Harris, Colleagues Introduce Legislation to Strengthen Rights of Public Sector Workers to Join Unions, Bargain Collectively

Statement

Date: June 26, 2019
Location: Washington, DC

U.S. Senator Kamala D. Harris (D-CA) on Wednesday joined Senator Mazie K. Hirono (D-HI) and 33 of their colleagues in introducing the Public Service Freedom to Negotiate Act of 2019, legislation that will guarantee the right of public employees to organize, act concertedly, and bargain collectively in states that currently do not afford these basic protections. There are nearly 17.3 million public workers across the country. Unlike private sector workers, there is no federal law protecting the freedom of public sector workers to join a union and collectively bargain for fair wages, benefits, and improved working conditions.

"When workers have the ability to organize and collectively bargain, we're all better off," Senator Harris said. "We have unions to thank for the five-day work week, eight-hour work day, and so much more.
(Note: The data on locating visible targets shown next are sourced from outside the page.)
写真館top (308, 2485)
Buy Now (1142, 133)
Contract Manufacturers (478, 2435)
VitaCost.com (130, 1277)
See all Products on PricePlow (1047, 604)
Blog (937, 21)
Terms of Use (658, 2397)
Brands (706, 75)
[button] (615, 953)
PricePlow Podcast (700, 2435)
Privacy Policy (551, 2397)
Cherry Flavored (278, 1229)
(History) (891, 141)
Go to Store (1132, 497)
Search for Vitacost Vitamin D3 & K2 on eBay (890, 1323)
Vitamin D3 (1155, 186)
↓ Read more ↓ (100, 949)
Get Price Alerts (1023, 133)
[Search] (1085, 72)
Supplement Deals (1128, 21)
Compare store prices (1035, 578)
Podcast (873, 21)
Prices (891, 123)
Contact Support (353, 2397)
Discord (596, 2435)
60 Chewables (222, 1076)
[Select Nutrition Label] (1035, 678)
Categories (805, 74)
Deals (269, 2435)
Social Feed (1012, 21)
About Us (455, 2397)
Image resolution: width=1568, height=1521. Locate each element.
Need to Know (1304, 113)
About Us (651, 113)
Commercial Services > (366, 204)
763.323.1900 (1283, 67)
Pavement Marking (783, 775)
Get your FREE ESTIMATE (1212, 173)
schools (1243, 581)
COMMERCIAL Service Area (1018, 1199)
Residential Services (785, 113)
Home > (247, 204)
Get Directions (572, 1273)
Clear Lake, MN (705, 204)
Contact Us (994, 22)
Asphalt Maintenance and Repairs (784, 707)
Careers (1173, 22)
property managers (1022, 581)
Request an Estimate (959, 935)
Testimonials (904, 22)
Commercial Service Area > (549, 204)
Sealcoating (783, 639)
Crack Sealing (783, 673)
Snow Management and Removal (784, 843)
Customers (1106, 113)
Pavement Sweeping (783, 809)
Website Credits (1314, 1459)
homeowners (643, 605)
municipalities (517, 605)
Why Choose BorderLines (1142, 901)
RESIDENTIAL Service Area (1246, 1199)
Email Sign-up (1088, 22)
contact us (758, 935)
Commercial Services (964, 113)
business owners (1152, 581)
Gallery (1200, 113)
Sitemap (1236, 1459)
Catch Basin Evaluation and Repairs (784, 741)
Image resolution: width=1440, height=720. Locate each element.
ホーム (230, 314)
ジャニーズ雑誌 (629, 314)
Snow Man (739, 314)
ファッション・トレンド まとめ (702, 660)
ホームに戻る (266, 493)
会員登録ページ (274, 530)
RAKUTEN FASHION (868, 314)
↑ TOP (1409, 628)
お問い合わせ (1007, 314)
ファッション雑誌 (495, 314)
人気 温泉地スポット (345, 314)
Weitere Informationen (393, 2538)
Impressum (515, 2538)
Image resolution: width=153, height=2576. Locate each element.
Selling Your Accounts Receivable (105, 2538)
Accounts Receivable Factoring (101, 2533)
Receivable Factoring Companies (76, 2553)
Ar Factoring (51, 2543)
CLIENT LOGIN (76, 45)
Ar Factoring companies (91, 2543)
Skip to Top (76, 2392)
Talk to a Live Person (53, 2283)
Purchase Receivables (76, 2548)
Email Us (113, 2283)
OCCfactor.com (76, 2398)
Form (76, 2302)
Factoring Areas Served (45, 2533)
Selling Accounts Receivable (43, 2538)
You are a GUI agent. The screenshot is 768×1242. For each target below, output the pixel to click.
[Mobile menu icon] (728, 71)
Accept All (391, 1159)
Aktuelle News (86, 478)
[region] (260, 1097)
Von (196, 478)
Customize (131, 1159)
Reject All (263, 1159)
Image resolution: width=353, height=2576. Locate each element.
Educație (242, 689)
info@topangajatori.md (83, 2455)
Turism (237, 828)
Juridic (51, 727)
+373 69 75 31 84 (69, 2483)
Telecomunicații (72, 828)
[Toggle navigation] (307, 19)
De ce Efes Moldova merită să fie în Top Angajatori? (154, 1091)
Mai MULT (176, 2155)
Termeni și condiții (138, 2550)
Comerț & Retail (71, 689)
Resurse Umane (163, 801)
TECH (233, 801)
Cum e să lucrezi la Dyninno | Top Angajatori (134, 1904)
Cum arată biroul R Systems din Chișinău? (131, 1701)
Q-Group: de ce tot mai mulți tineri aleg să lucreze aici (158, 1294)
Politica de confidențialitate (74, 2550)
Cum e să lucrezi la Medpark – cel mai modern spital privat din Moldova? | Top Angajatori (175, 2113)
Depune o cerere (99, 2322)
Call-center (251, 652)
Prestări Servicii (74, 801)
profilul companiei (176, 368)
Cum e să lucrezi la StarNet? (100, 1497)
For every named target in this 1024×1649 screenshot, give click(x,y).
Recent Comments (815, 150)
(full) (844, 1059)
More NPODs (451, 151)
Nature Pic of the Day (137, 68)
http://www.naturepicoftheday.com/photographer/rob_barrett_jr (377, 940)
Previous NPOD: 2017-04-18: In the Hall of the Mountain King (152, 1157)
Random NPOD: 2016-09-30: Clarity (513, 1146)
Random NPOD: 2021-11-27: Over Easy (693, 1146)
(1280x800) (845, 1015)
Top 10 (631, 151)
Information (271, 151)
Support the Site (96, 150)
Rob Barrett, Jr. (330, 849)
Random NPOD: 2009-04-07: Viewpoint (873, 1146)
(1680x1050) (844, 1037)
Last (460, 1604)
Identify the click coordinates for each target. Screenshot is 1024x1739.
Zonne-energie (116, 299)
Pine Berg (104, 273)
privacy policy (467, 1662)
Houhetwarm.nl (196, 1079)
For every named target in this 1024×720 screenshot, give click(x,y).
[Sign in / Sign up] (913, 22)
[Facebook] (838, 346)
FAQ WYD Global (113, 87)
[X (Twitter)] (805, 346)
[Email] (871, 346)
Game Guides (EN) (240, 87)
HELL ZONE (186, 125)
Today, as the Supreme Court chips away at the rights of public sector unions, we must take action to reaffirm union rights and ensure that public employees maintain their hard-fought protections and keep the ability to bargain for higher wages and better benefits."

The Public Service Freedom to Negotiate Act of 2019 provides the Federal Labor Relations Authority (FLRA) with the authority to determine whether a state, territory, or locality provides public employees and supervisors the right:

To form, join, or assist a union, to bargain collectively, and to engage in other concerted activities for the purpose of collective bargaining or other mutual aid (including the filing of joint, class or collective legal claims) or protection;
To have their union recognized by their public employer if the union is freely chosen by a majority of employees, to bargain with the employer through the union, and to commit their collective-bargaining agreement to writing;
To be free from forced recertification elections of their already-recognized representative and decertification of their chosen representative within one year of an election or the expiration of a valid collective bargaining agreement;
To have a procedure for resolving impasses in collective bargaining culminating in binding arbitration; and
To authorize employers to deduct fees to the union from their payroll when employees consent.
The FLRA approach gives states wide flexibility to write and administer their own labor laws provided they meet this minimum standard. If a state substantially provides for the rights and procedures laid out in the bill, that state is unaffected by this bill. States that do not provide for these rights or only partially provide for these rights, however, will be compelled to meet these basic labor standards. The FLRA must issue regulations within one year of the bill becoming law and they can enforce the law through federal court. The bill also creates a private right of action to enforce compliance in federal court but only if the FLRA has not yet filed suit seeking relief for the same issue.